**INPUT**:
....................

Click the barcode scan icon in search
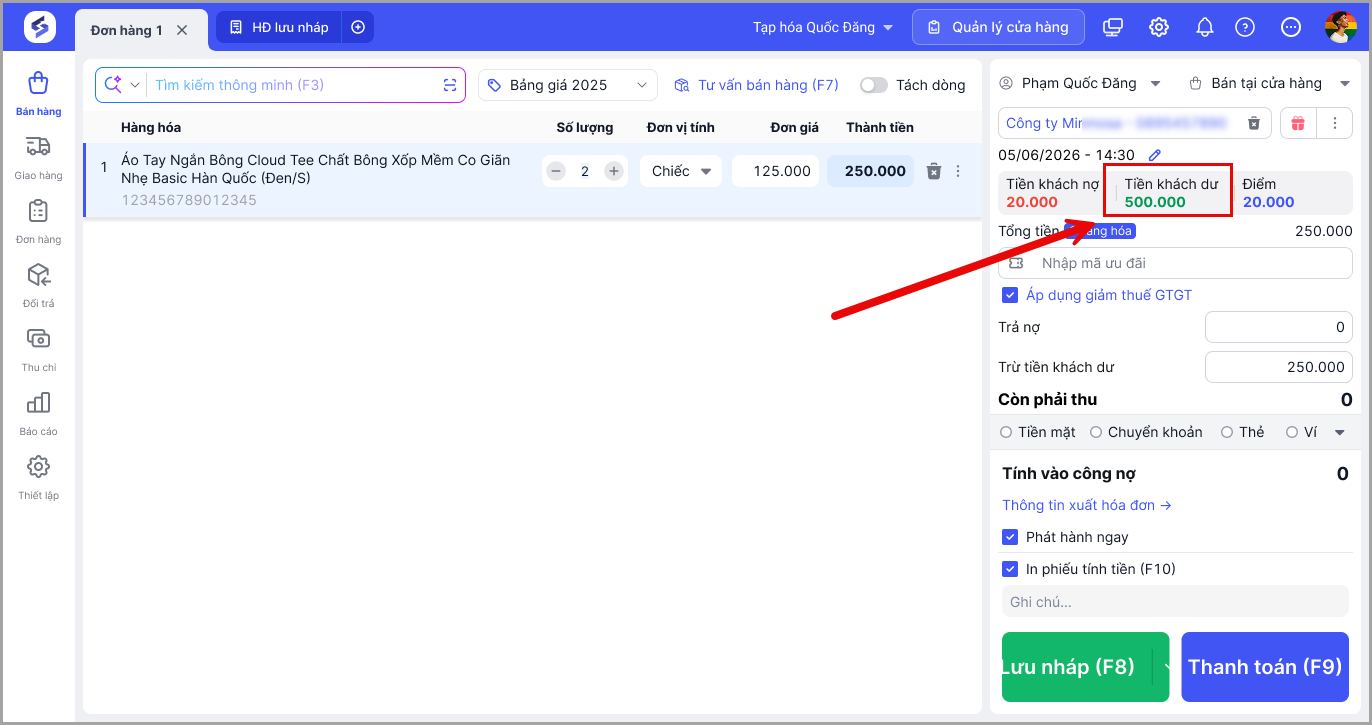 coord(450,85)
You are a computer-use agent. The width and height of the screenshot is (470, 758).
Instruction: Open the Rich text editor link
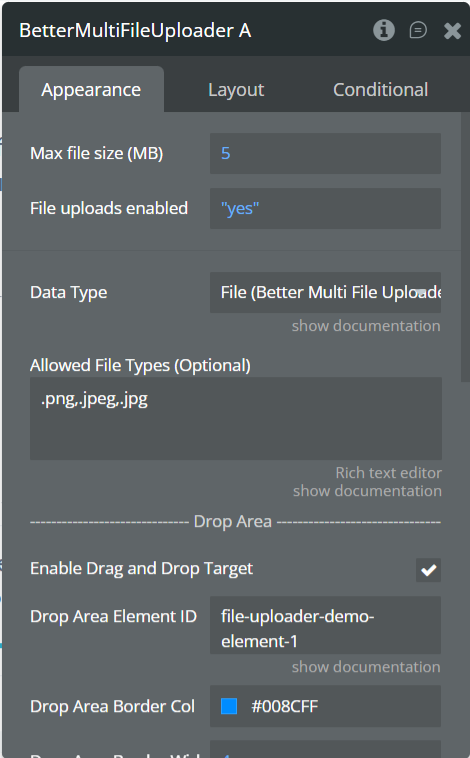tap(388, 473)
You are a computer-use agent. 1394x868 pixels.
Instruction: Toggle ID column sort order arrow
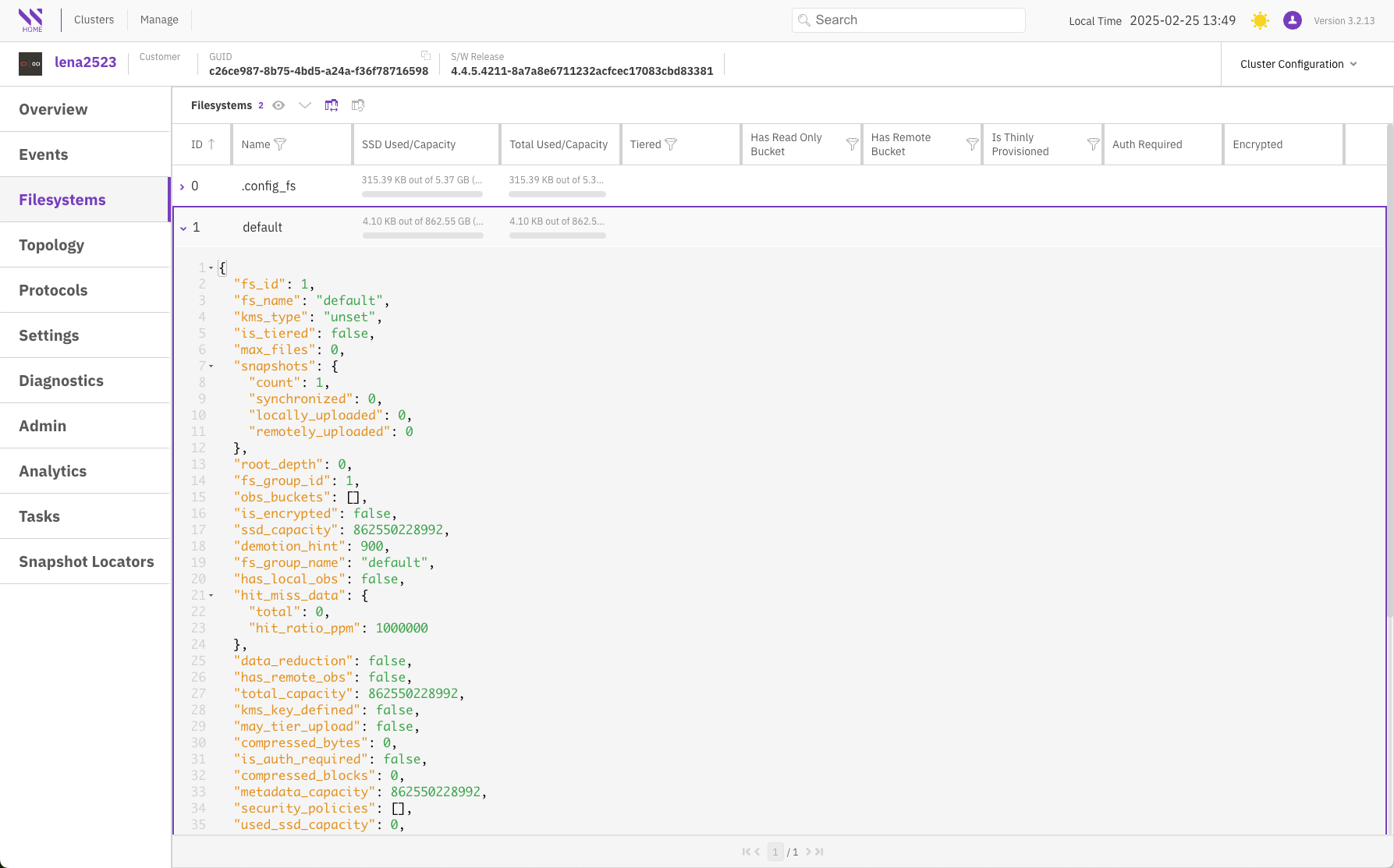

....................

**WRITTEN TASK**: Retype each line of the entries above, leaving out the pictures.

**SOLUTION TO THIS EXERCISE**:
Click the barcode scan icon in search
 coord(450,85)
You are a computer-use agent. The width and height of the screenshot is (470, 758).
Instruction: Open the Rich text editor link
tap(388, 473)
You are a computer-use agent. 1394x868 pixels.
Instruction: Toggle ID column sort order arrow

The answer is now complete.